There is also another element ever-stronger in all our considerations – ESG. Its goals and those of supply chains (which are optimised for cost and speed), are not necessarily always aligned. So, as and when we prioritise ESG, we have to anticipate altered risks to the existing patterns of supply.

Supply chain trends

So, what are the features of this less secure supply chain of the future? Trends in cargo theft are in flux, with more essential goods such as food and beverages being targeted and luxury goods and electronics not so much as in the past. 

Cargo at rest, either at ports or inland staging areas, some of which have been hurriedly pressed into service as overflow facilities, is increasingly subject to theft. With shippers looking for ‘workarounds’ to reduce costs or avoid congestion, thieves have been quick to adapt their methodologies and the use of online means of deception is on the increase. 

It has to be accepted that freight crime pays and therefore there will always be those with criminal intent who will be motivated to target and steal cargo through the supply chain. They will inevitably always target the most vulnerable points.
....................
State whether each statement agrees with the supply chain security text, answering yes or no and quoting the deciding words: (a) Luxury goods and electronics are targeted more than in the past; (b) cargo at rest at ports or inland staging areas is increasingly subject to theft; (c) the goals of ESG and of supply chains are always aligned.

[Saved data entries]
....................
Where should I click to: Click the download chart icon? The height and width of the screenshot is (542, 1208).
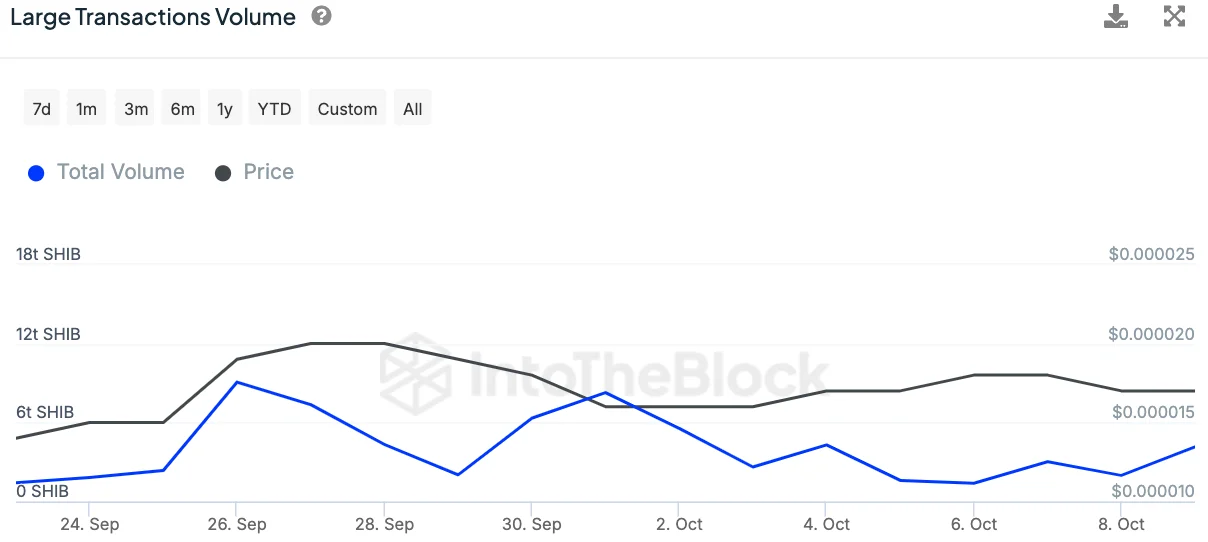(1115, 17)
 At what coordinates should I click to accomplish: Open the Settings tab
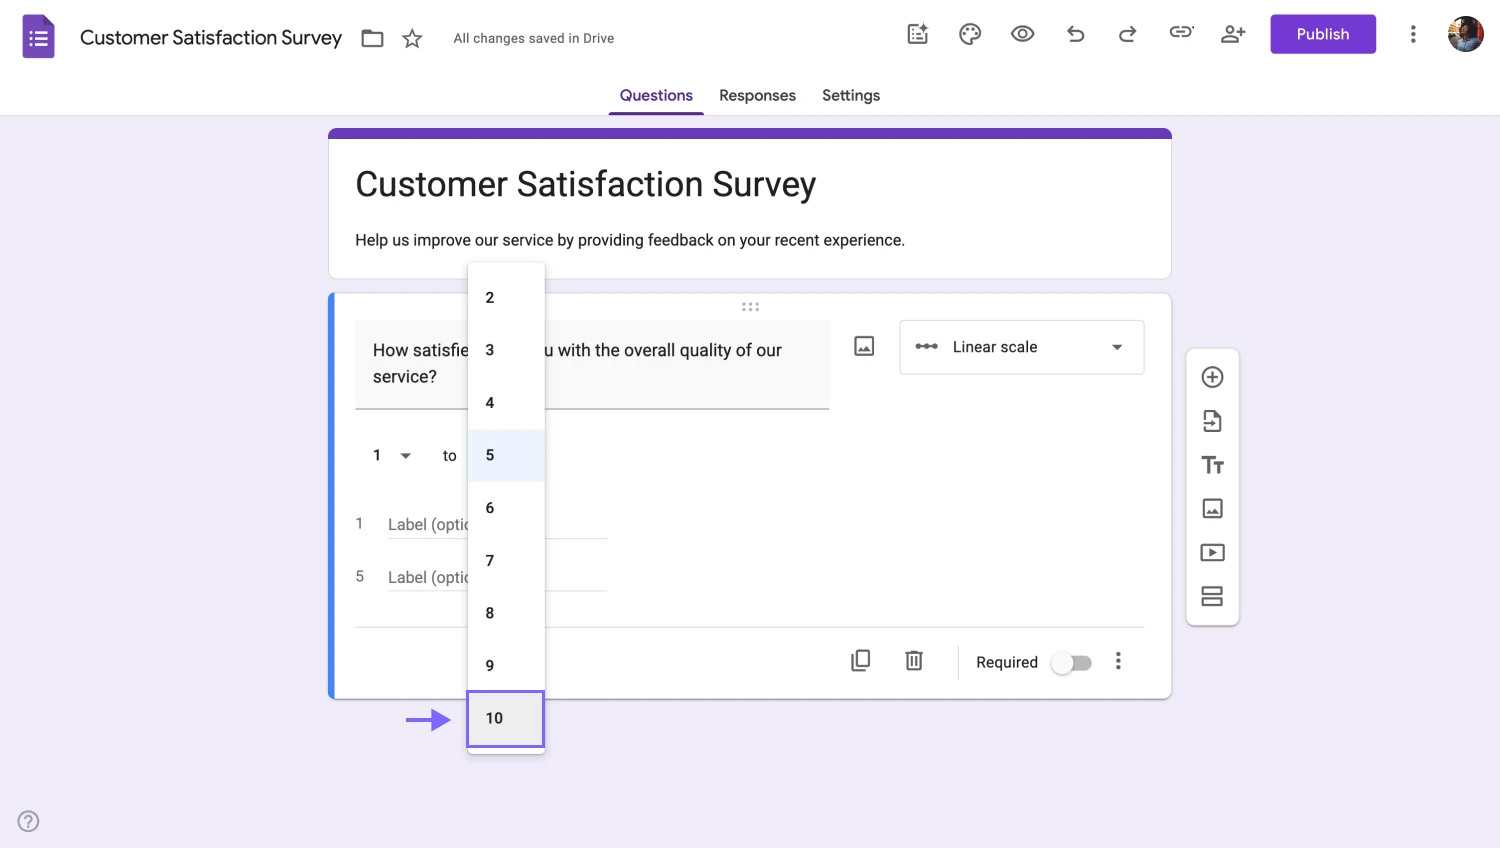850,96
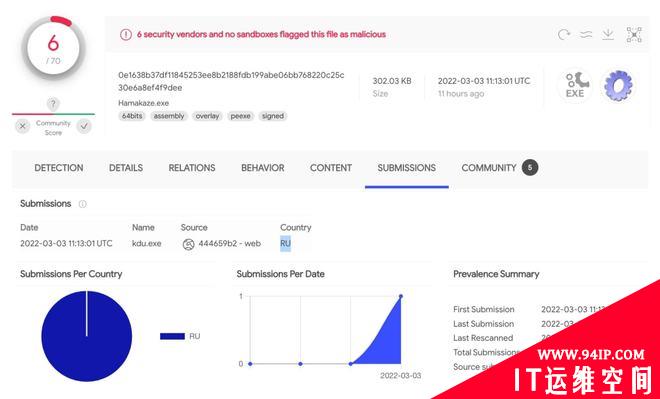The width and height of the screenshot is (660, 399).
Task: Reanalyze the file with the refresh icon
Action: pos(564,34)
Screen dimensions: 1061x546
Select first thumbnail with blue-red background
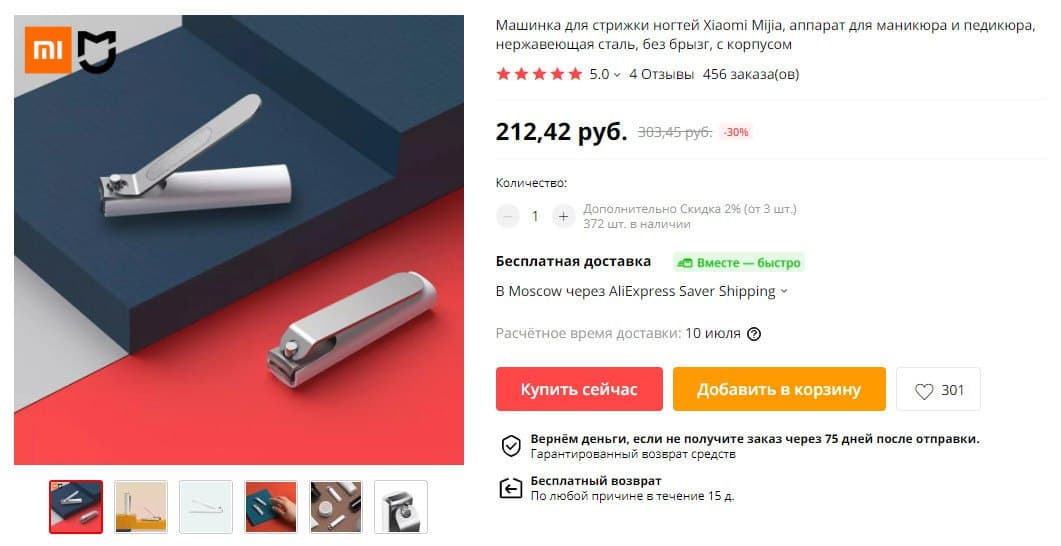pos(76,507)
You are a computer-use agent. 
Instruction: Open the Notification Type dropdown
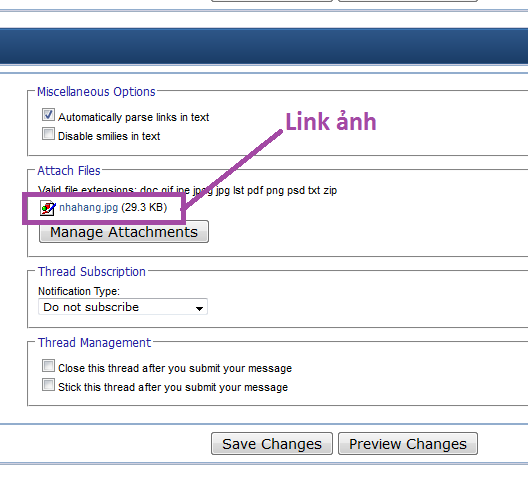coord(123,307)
....................
__Response for this exercise__
(a) No: "luxury goods and electronics not so much as in the past"
(b) Yes: "Cargo at rest, either at ports or inland staging areas, some of which have been hurriedly pressed into service as overflow facilities, is increasingly subject to theft."
(c) No: "are not necessarily always aligned"